Cracking views over D res at Tophill Low NR, East Yorks this weekend. The darkness mid-afternoon Saturday kind of sums up how awkward the weekend weather was. Wetter the weather, the harder it is to find something good... meaning it is more likely I can be found drinking tea and eating a variety of exceedingly good cakes instead of being out in the field.

However, Tophill was like a 'mini' Minsmere this weekend... Ruff, Black-tailed Godwits, Dunlin, Greenshanks et al all present. Fair enough, numbers not hurting the pencil lead as they have done in the past but there are birds if you look. One assumes another Black-necked Grebe was present on Sunday, maybe 2+ in the last week and a '2nd winter' Mediterranean Gull was around early evening. I aged it as a '2nd winter' as it was hard work finding those short primaries so it was in some sort moult, but it was certainly regulation otherwise. I seem to have spent too long over the weekend sat going through the gulls dropping in, maybe the addiction of going through them means I shall be spending many cold nights during the winter going through the birds rather than retiring to the comfort of sitting in front of a nice warm fire!!! One more campaign won't harm!

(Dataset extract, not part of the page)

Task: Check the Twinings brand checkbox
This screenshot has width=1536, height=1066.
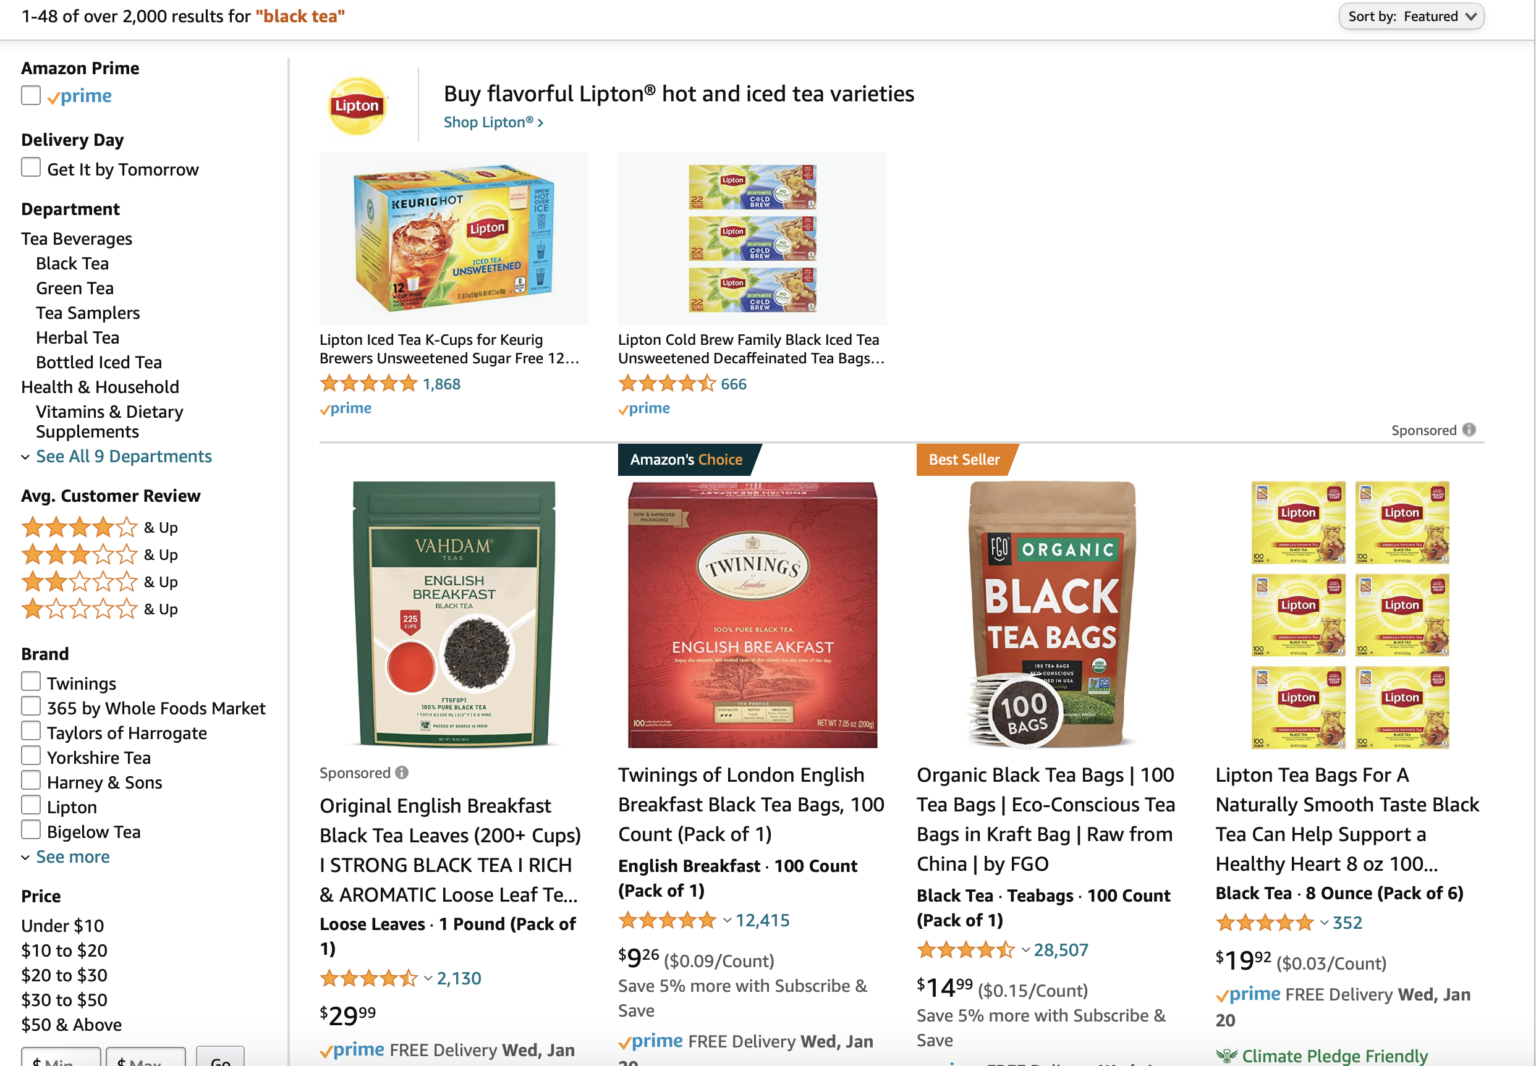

The latest addition to the Tophill fungi list, species 270 is Coprinellus domesticus found by Doug Fairweather while I was proving I couldn't increase the wader numbers!!!

Difficult to do much on the Odonata front. A couple of Migrant Hawkers, our first of the season, are rather belated. After a great start, species are available to see in small numbers. Just one of those summers when the day's off don't fall on the bright sunny days!

As for the moths, the lights struggled to catch any Large Yellow Underwings which means chances of trapping much else of note inland is either limited or down to good luck. The usual procession of egg boxes came out of the traps on Saturday morning. Interestingly, while we are struggling to catch Large Yellow Underwings, I'm lost as to when the last Angle Shades was in a trap, but Southern Wainscots (below) seem to be appearing in small numbers after a relative absence in recent years. Moths will never cease to surprise, they always seem to pose questions!